An orphan disease is one which has not been accepted by the pharmaceutical sector due to insignificant financial gains in producing and marketing them.
As per the US health department, an orphan disease could be a rare disease (affecting less than 200,000 personnel) or a common disease (tuberculosis, cholera, typhoid, and malaria) that has been overlooked since it exists in the developing nations.
According to the National Organization for Rare Disorders (NORD), “it is estimated that there are roughly 7,000 different types of rare diseases, which affect over 30,000,000 patients”.
New diseases are constantly being defined in medical journals, and the total rare diseases are also linked to the methodology utilized in segregating the various diseases.
In 1983, the Orphan Drug Act of 1983 was established. According to the act, the FDA comprehends the divergence between a standard disease and an orphan disease. The FDA has given several financial benefits to firms committed to developing the orphan drugs.
Some of them are:
- Market exclusivity from approval for 7 years.
- 50% tax credit on R&D costs.
- R&D grants given for Phase I through Phase III clinical trial.
- Waived user fees for companies.
- Fast track approval process.
Hence, at present, several companies are developing products catering to rare and orphan diseases. For e.g. in 2013, out of 35 drugs validated by the FDA, 16 drugs were for the orphan diseases.
The sales revenue from orphan drugs globally was US$ 94 billion in 2014. According to Evaluate Pharma, by 2020, orphan drugs will amount to 19.1% of drug sales through prescription internationally with revenue generated estimated at being US$ 176 billion.
However, orphan drugs are very expensive for patients, costing between US$ 200,000 and US$ 400,000 for each patient in the US.
Since the number of patients is less for rare diseases in comparison to normal diseases, drug firms have to keep the prices high in spite of subsidies to regain the R&D expenditures. Again, drug firms keep the orphan drug prices high due to lack other options.
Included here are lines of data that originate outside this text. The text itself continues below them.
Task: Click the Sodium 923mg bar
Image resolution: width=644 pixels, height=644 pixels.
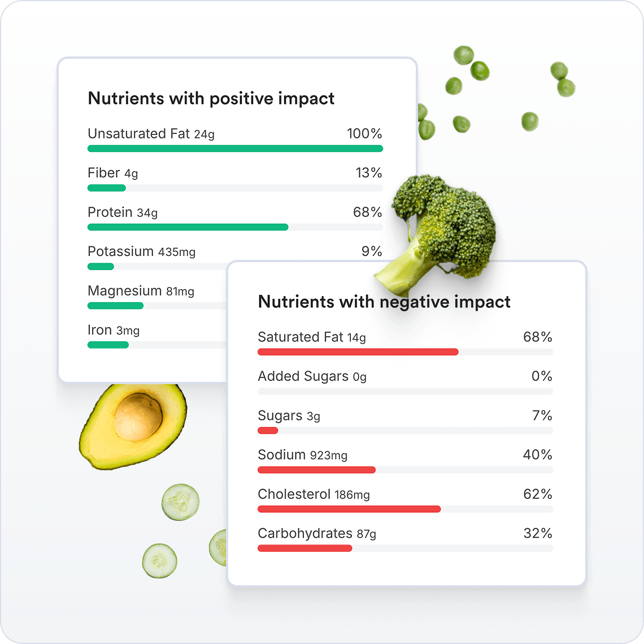Action: pos(316,470)
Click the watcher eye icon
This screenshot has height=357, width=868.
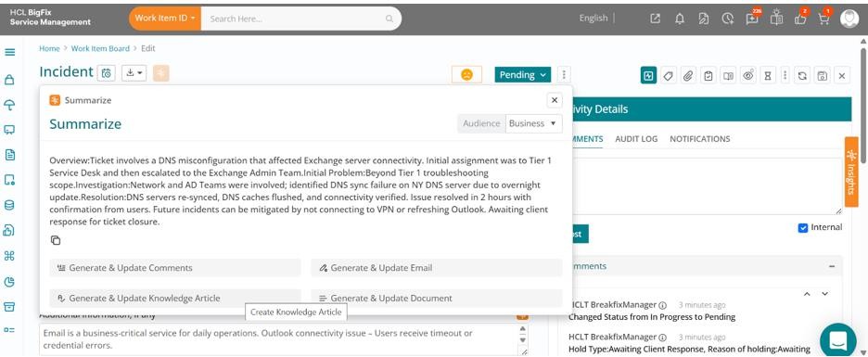(x=748, y=76)
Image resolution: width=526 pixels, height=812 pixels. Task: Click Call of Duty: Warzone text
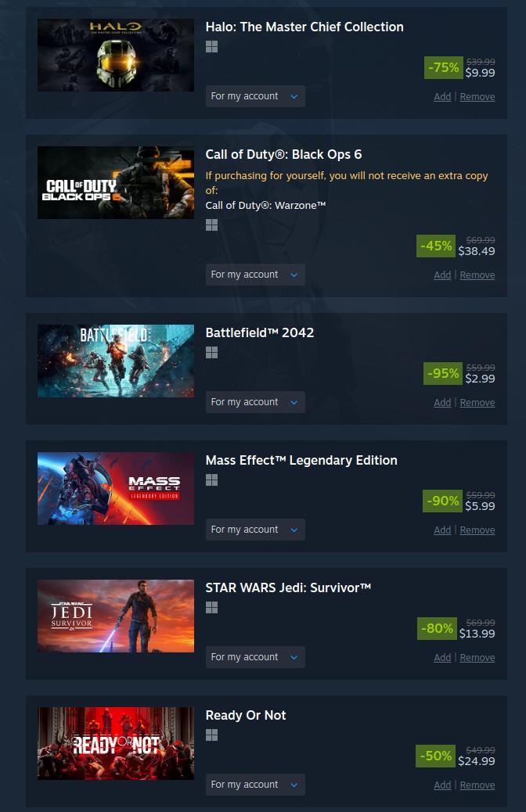(x=265, y=205)
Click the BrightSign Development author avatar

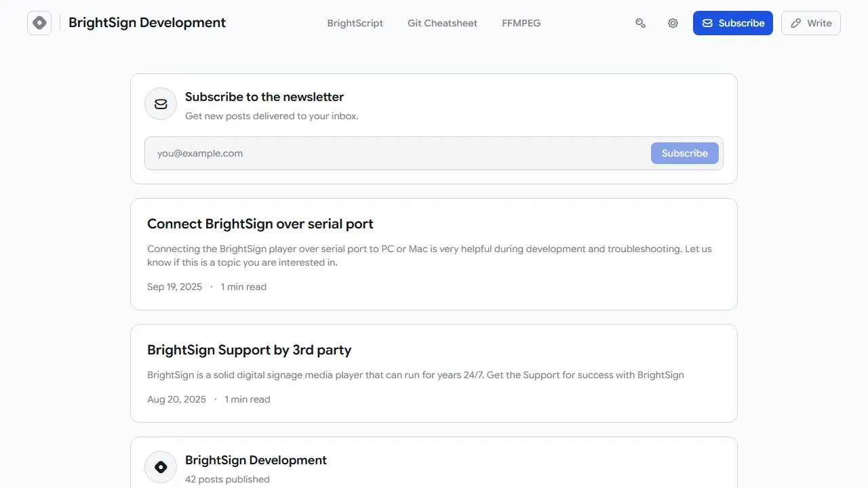pos(161,466)
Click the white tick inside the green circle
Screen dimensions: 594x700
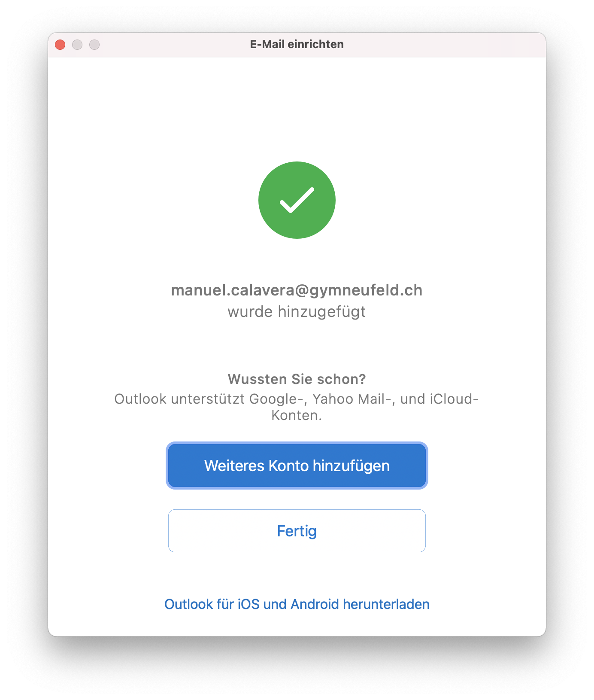coord(297,200)
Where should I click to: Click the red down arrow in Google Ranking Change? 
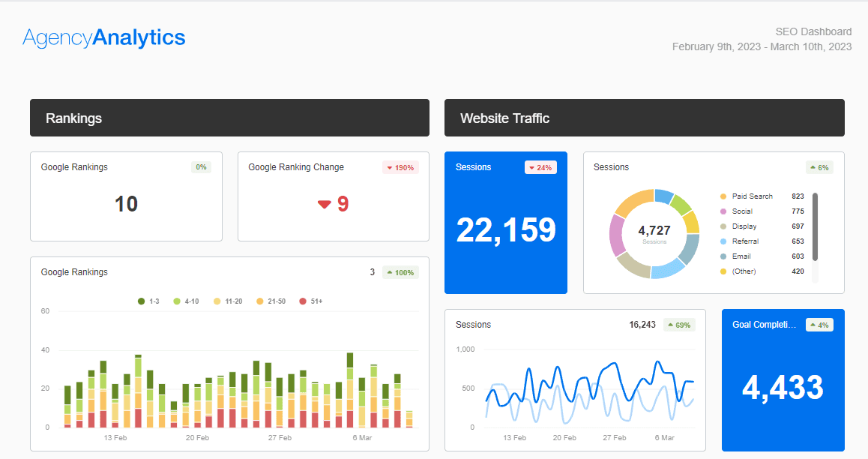324,203
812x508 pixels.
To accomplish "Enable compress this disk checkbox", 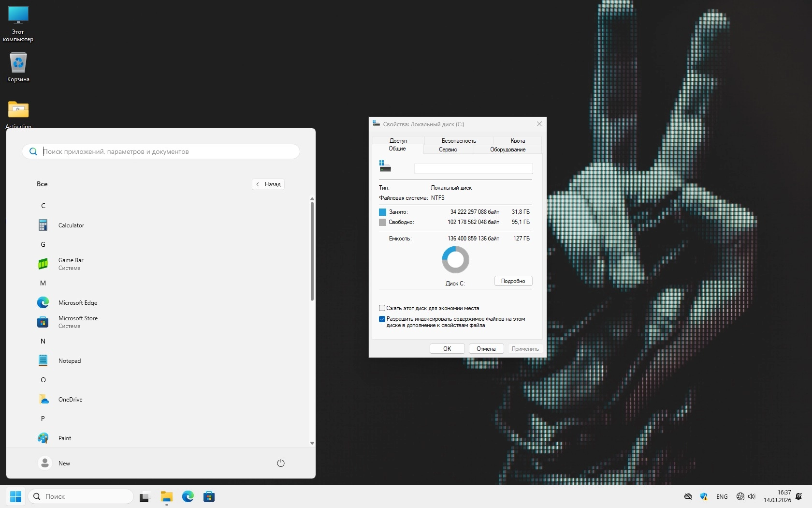I will point(382,308).
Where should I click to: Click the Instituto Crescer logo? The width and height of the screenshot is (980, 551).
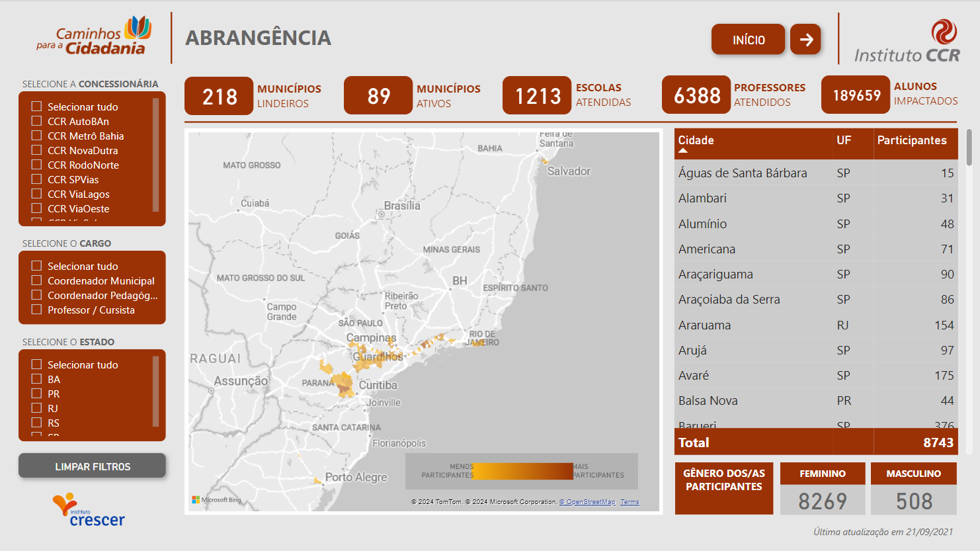(x=89, y=510)
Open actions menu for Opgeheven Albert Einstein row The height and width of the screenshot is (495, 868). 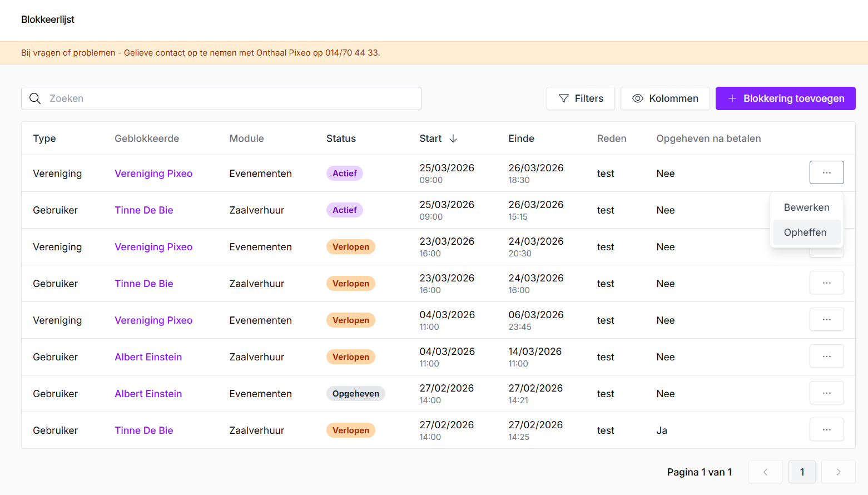click(826, 393)
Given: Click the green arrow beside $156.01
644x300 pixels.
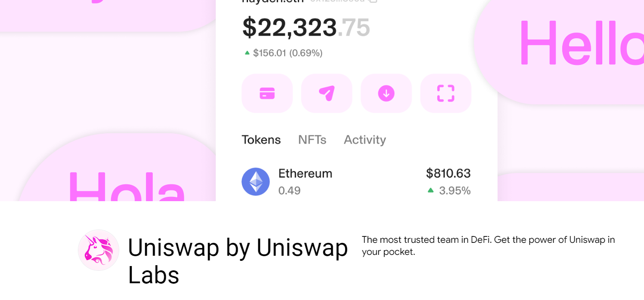Looking at the screenshot, I should pyautogui.click(x=247, y=53).
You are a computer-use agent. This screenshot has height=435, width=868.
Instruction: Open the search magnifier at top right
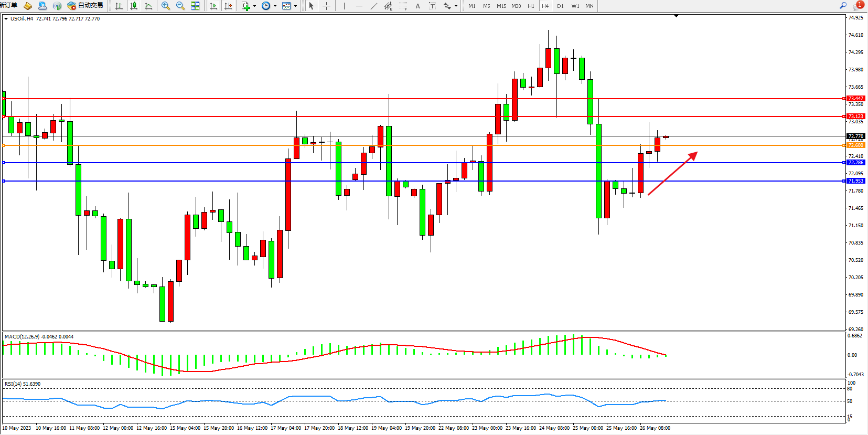(x=843, y=5)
Coordination among communities suffering from rare diseases is an example of what can be achieved. Health care reform, the bargaining power of patients and the growth potential in the international markets are resulting in a paradigm shift in the potential for orphan drugs/diseases.
Increasingly, robust partnerships are being established between industries, regional/international organizations representing the patients, clinical centers, regulatory authorities with an objective to expedite treatments, enhance the clinical trial design, and improve the quality of care.
Insurance firms based in the US are ready to compensate the costs of orphan drugs since they are often prescribed to children and young adults (representing a healthy population).
However, the policy could be revamped with an increase in the fund flows into the sector (more profits and the discovery of rare diseases). There is a growing concern that the orphan drug medication could be increasing the costs of health care for all.
For instance, in Europe, health care is comprehensive, putting pressure on the existing public finances; key stakeholders from various governments are opposing the high remuneration rates for rare disease medications. In the coming years, orphan drugs could be subjected to scrutiny in the US too.